Have you been immersed in the waters of Baptism? I personally was Baptized as a baby through the Lutheran Church, went through the Catechism, and had my first Communion by the time I was 8. But I did not truly know Jesus. I was chosen to give a sermon when I was 9 on a children’s Sunday, but I still did not know Jesus. I went through 25 1/2 years thinking I was good to go until I truly discovered what Jesus was doing in my life. When I truly became aware of Jesus, I gave a public confession and was Baptized by immersion. I was 26 when I truly gave my life to God. When did you?

Advent Week 3 Rejoice For the Lord is Near

When the Lord  restored the fortunes of Zion, we were like those who dream. Then our mouth was filled with laughter, and our tongue with shouts of joy; then they said among the nations, “The Lord has done great things for them. “The Lord has done great things for us; we are glad. Restore our fortunes, O Lord, like streams in the Negev! Those who sow in tears shall reap with shouts of joy! He who goes out weeping, bearing the seed for sowing, shall come home with shouts of joy, bringing his sheaves with him. Psalm 126:1-6 ESV

This week we experience the joy of knowing the Messiah will be here soon. We rejoice in the fact that we will be restored to the Kingdom of the Father and truly have that personal relationship that He desires to have with us. We celebrate the coming communion with the Father focusing of the joy His mere presence brings. When Paul speaks of the fruit of the Spirit, he shares the qualities that God desires in each of us to share with the world. 

But the fruit of the Spirit is love, joy, peace, patience, kindness, goodness, faithfulness, humility, self control. Nothing in the Torah stands against such things. Galatians 5:22-23 CJB

The Pentateuch teaches us about God’s joy and how we are to emulate it here on earth.

Isaiah spoke of the hope and desire for all mankind that God would be present in our lives again so we may feel the joy that comes with Him. He also pleads for restoration of the Spirit and the land which God calls holy but we have destroyed with our sins.  

Oh that you would rend the heavens and come down, that the mountains might quake at your presence—as when fire kindles brushwood and the fire causes water to boil— to make your name known to your adversaries, and that the nations might tremble at your presence!
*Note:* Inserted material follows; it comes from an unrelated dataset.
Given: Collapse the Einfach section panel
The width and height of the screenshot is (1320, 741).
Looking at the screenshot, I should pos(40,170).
When you did awesome things that we did not look for, you came down, the mountains quaked at your presence. From of old no one has heard or perceived by the ear, no eye has seen a God besides you, who acts for those who wait for him. You meet him who joyfully works righteousness, those who remember you in your ways. Behold, you were angry, and we sinned; in our sins we have been a long time, and shall we be saved? But now, O Lord, you are our Father; we are the clay, and you are our potter; we are all the work of your hand. Be not so terribly angry, O Lord, and remember not iniquity forever. Behold, please look, we are all your people. Your holy cities have become a wilderness; Zion has become a wilderness, Jerusalem a desolation. Our holy and beautiful house, where our fathers praised you, has been burned by fire, and all our pleasant places have become ruins.  Isaiah 64:1-5,8-11 ESV

So God sends John the Baptist to fulfill the prophesy of preparation and sets the stage for us to rejoice in His arrival. He is Jesus, Word made flesh, Messiah, Savior, our Salvation from sin.
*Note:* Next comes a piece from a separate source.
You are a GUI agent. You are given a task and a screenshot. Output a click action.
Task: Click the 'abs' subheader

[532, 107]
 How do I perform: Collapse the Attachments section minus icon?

 He said, “I am the voice of one crying out in the wilderness, ‘Make straight the way of the Lord,’ as the prophet Isaiah said. “They asked him, “Then why are you baptizing, if you are neither the Christ, nor Elijah, nor the Prophet? “John answered them, “I baptize with water, but among you stands one you do not know, even he who comes after me, the strap of whose sandal I am not worthy to untie. “These things took place in Bethany across the Jordan, where John was baptizing.         John 1:23,25-28 ESV

We are not worthy of saving but God loves us so much and desires the relationship He once had with Adam and Eve. Rejoice that God cares for us so much that He sent His Son to pay the ultimate price and opened the veil so we can connect with God. 

He will come again and will bring the Kingdom with Him. Let us rejoice that God’s Word is the Truth and the Light.